To manage costs, OCBC uses GenAI largely on-premise using open-source tools. MacDonald highlights that based on OCBC’s large GPU infrastructure, the incremental cost of running GenAI projects is effectively zero. He sees cost as less of a consideration, and in most cases, GenAI reduces project costs.

"Because we use general models rather than custom-made models, use cases are faster to work on compared with projects where traditional machine learning is involved, hence reducing overall manpower costs and the cost of analytics. The first version of ‘Wingman’ was built internally with open source and deployed in less than two weeks at near zero cost. We’re rolling it out progressively to about 2,000 developers across OCBC", he said.

What is the strategic roadmap for genAI and its impact beyond productivity and speed?
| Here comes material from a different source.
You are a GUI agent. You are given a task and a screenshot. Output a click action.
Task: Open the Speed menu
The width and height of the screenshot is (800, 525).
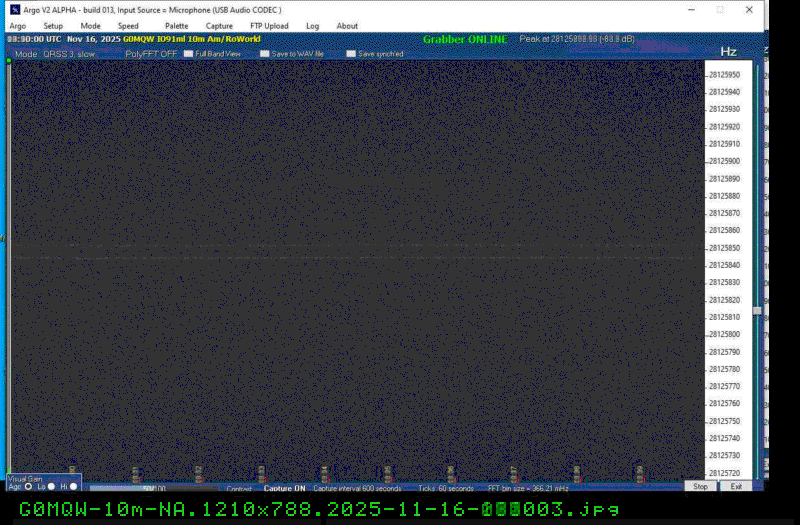128,26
Currently, MacDonald says it's early days for this technology, and focusing on internal productivity use cases are quick tactical wins. He believes that GenAI is not yet fully ready to be exposed to customers because of the issue around hallucination.

MacDonald says he will be systematically equipping all of OCBC's workforce with these foundational capabilities, whether for the contact center, the compliance team, or sales. Eventually, he believes GenAI will be applied to customer-facing use cases such as smart IVR and voice banking—once better controls are in place to manage existing flaws.